This work investigates the redundancy of dimensions in text embeddings—specifically, why randomly removing up to 50% of dimensions incurs only marginal performance degradation (<10%) on downstream tasks. Method: We conduct systematic random truncation experiments across six state-of-the-art text encoders on 26 classification and retrieval benchmarks, and extend analysis to token prediction in large language models. Contribution/Results: We discover that embedding spaces contain abundant, uniformly distributed redundant dimensions; certain truncations even improve performance. This redundancy is robust across retrieval, classification, and generative tasks. Our findings challenge the prevailing assumption that high-dimensional embeddings are necessarily utilized efficiently, and provide the first empirical evidence and mechanistic insight into the pervasive structural redundancy inherent in text representations. These results establish a theoretical foundation and empirical support for embedding compression, interpretability analysis, and efficient model deployment.

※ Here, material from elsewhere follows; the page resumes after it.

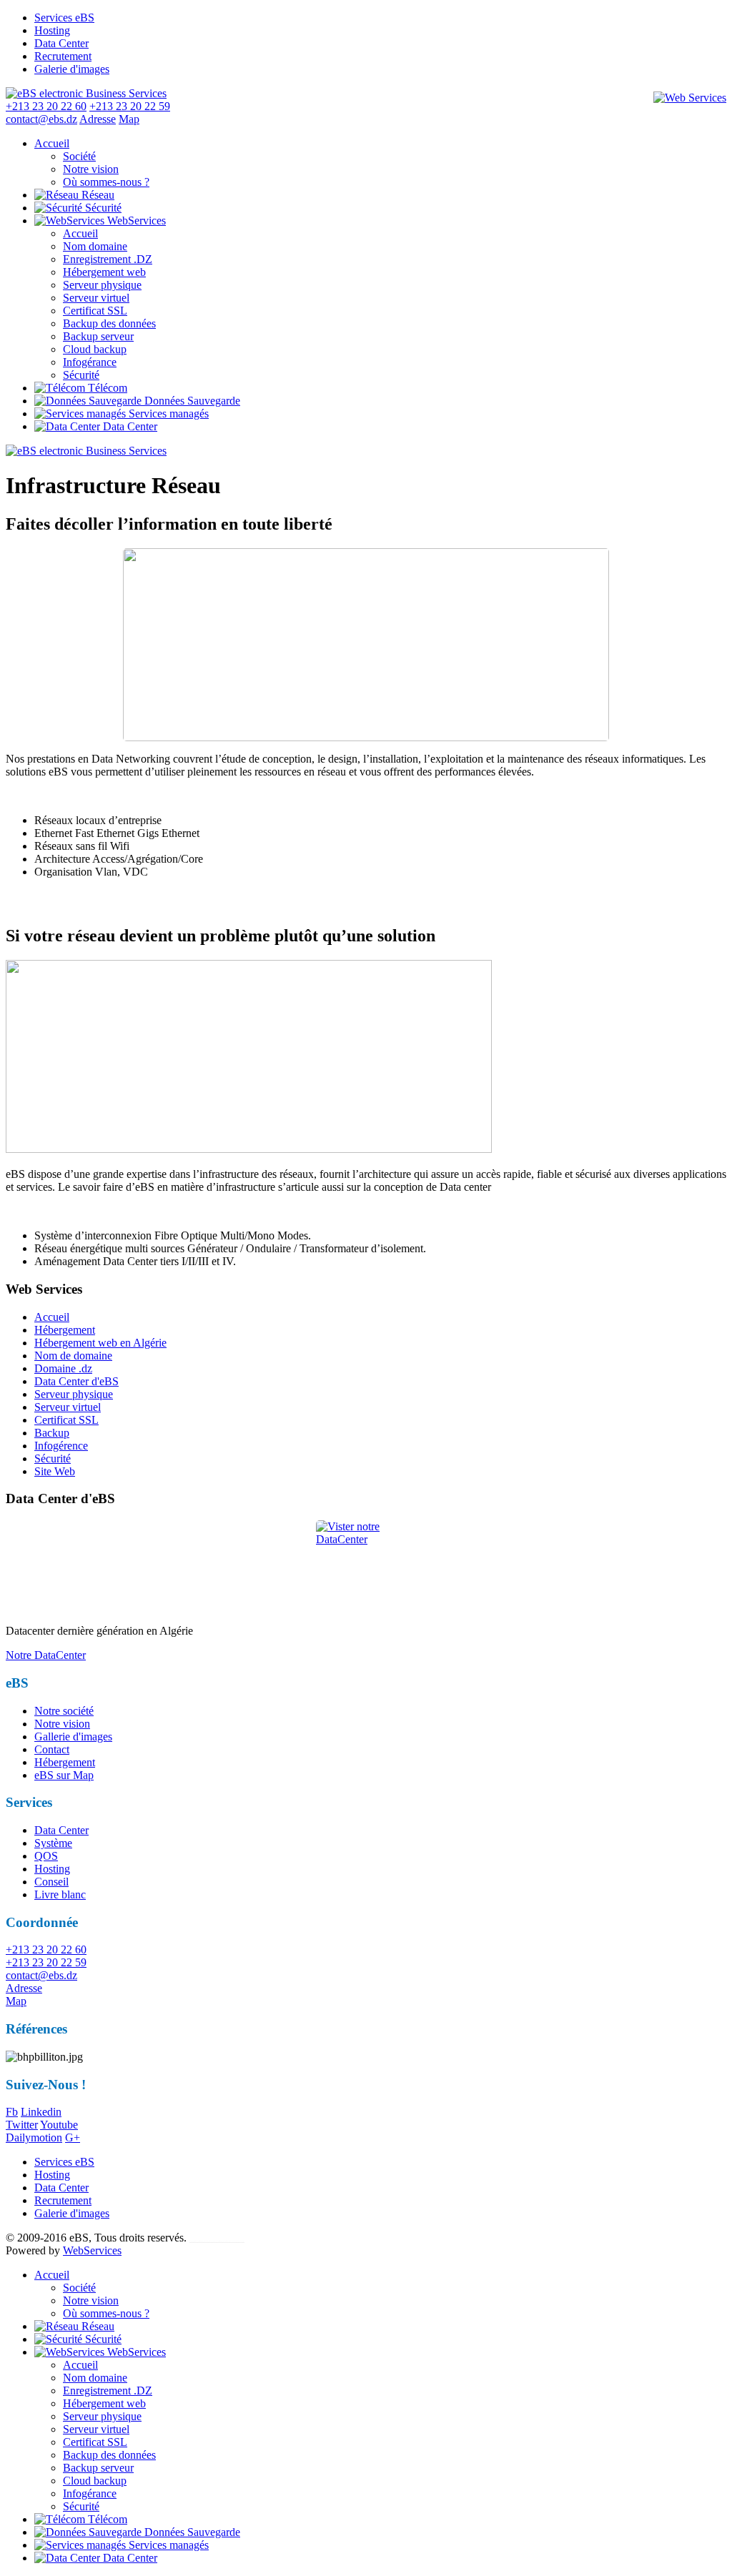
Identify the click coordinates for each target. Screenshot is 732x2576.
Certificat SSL (95, 310)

In this paper, we study the surprising impact that truncating text embeddings has on downstream performance. We consistently observe across 6 state-of-the-art text encoders and 26 downstream tasks, that randomly removing up to 50% of embedding dimensions results in only a minor drop in performance, less than 10%, in retrieval and classification tasks. Given the benefits of using smaller-sized embeddings, as well as the potential insights about text encoding, we study this phenomenon and find that, contrary to what is suggested in prior work, this is not the result of an ineffective use of representation space. Instead, we find that a large number of uniformly distributed dimensions actually cause an increase in performance when removed. This would explain why, on average, removing a large number of embedding dimensions results in a marginal drop in performance. We make similar observations when truncating the embeddings used by large language models to make next-token predictions on generative tasks, suggesting that this phenomenon is not isolated to classification or retrieval tasks.